The school career service in 1976 somehow failed to notice that I was different, even if most of the kids had, and negligently forgot to inform me that you can only get the job you want if your “face fits”. It was hardly their fault – they were on piece-time and the state-run conveyor belt that year had a large consignment of wage slaves to package for the sweat shops of the future. Neither did these experts on my future tell me how my disfigurement would impinge upon every aspect of my life, although I’d had a fair few hints by then, and how in capitalist society you are constantly judged by your appearance.

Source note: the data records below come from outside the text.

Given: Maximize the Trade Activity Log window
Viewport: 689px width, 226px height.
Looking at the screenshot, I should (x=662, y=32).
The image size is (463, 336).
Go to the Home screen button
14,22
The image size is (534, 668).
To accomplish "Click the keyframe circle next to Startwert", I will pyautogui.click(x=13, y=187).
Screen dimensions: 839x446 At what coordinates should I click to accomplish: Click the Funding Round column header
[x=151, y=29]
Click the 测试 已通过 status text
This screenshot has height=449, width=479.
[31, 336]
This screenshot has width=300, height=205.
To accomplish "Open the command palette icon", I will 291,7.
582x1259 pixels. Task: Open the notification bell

I know for a fact that I failed my first 13 interviews in late 1976 on my looks alone. In one instance I was talked out of entering the interview room—where I would be questioned by a panel, having been short-listed—by an assistant manager in the corridor. Even years later, when I gained a degree, I discovered that my access to a respectable job was barred on the grounds that I looked “intimidating”.

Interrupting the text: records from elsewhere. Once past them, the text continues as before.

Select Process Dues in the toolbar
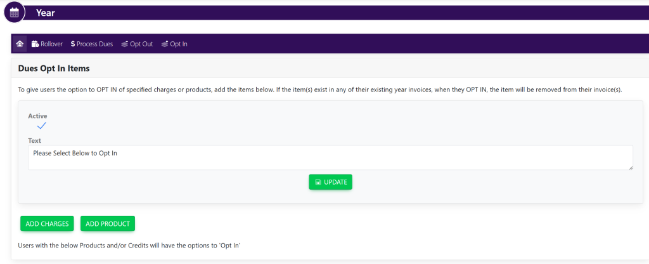Image resolution: width=649 pixels, height=264 pixels. click(x=94, y=44)
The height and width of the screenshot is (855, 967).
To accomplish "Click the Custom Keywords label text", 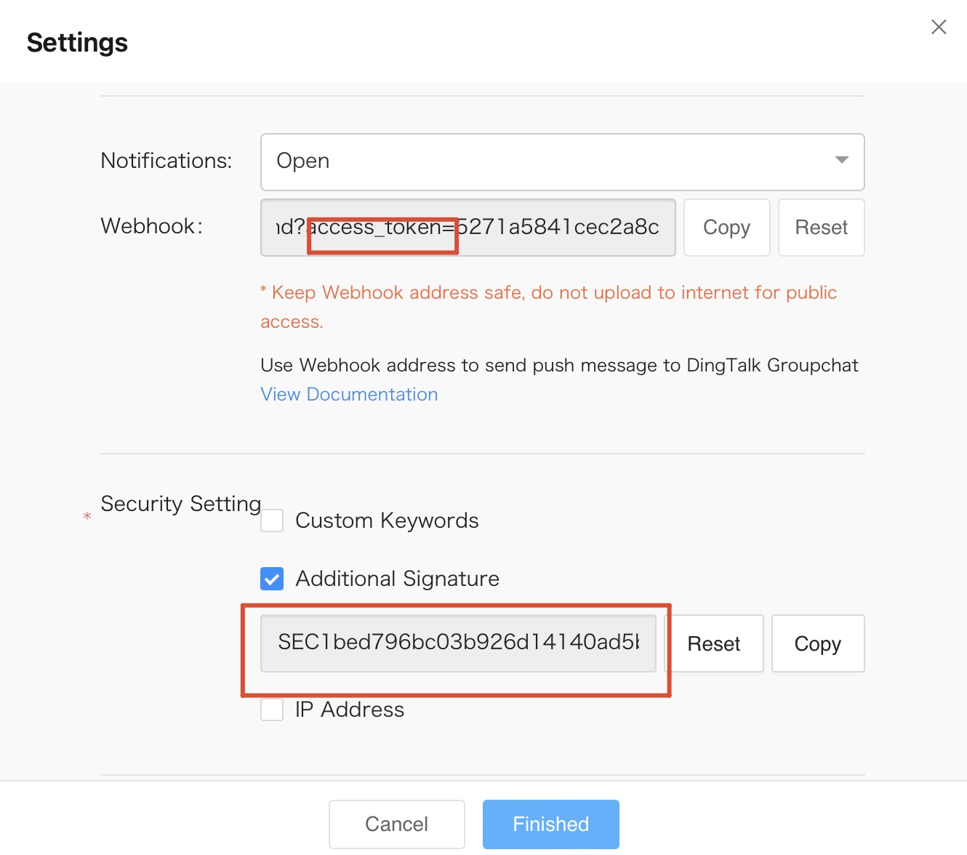I will [x=387, y=521].
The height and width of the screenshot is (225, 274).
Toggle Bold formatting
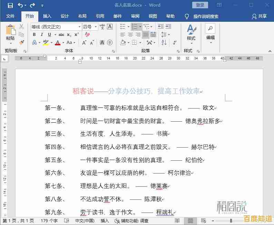point(34,35)
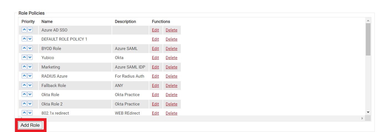Move Azure AD SSO priority up
Image resolution: width=386 pixels, height=132 pixels.
(x=24, y=30)
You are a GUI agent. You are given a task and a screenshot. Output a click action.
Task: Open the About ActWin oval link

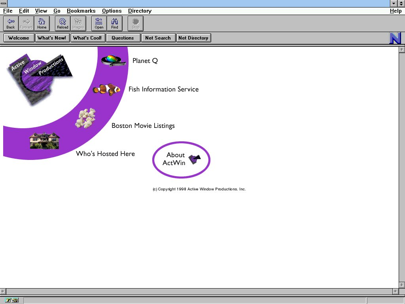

The first and only time I tried to enter a night club I was stopped by a doorman who said: “You’re not fucking getting in ‘ere with a face like that.” On another occasion a woman in a cafe asked if I would sit at another table and face the other way as I was putting her child off his meal. On several occasions during my post-school years I was stopped and searched by the police because I looked different. I could fill many pages with such instances – though many would be too painful and embarrassing to recount. It was enough to leave me with a feeling that my true vocation in life was to swing from the bell towers of Notre Dame cathedral screaming “sanctuary”. However, you learn to roll with the blows, and after each knock-down you pick yourself up, dust yourself down and proceed to the next encounter, angry of course, but in the growing awareness that it is society’s standards that are wrong.

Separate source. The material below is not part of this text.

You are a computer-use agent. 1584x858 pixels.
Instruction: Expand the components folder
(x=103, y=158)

When you’re an ‘outsider’ you inwardly celebrate every success of your kind. You see a small victory in every encroachment the outsiders make into the ‘normal’ world. Your powers of empathy are heightened and you silently share in every triumph over a system in which external appearance is paramount. In a culture that encourages compliance with idealised criteria of beauty, people with disfigurements and deformities clearly present as a distinct group of people more likely than others to suffer psychological problems and social stigma as a result of their appearance. That they can rise above this, that they can wriggle free from the niche society has allocated them and make their mark says a lot and perhaps offers hope for the rest of society caught up in the beauty trap.
I (pictured some years and many ops ago) was thus delighted to read in the broadsheets of mid-March, that after 150 years of debate, a panel of judges had decided upon the sculpture that will grace the fourth and hitherto vacant, plinth in London’s Trafalgar Square. The successful artwork is Marc Quinn's marble statue of Allison Lapper, naked as the day she was born, eight months pregnant and disfigured with a condition known as phocomelia, the outward appearance of which gives armless Allison the form of a victim of the 1960s maternity drug thalidomide.
As could be imagined, the decision met with much criticism, largely from those campaigning for the plinth to be given to a statue of the late parasite of Buck House, the Queen Mum, The Daily Mail included. Others, including the Disability Rights Commission, welcomed the forthcoming statue as a blow against the culture of perfection. From what I have read of the criticism, the choice of Quinn's sculpture has been slated chiefly on the grounds that the work is ‘all message but no art’. Undoubtedly much of this disapproval is rooted in uneasiness with the subject matter, a popular held belief being that representations of disabled people should only be deemed satisfactory when the significance relates to charity.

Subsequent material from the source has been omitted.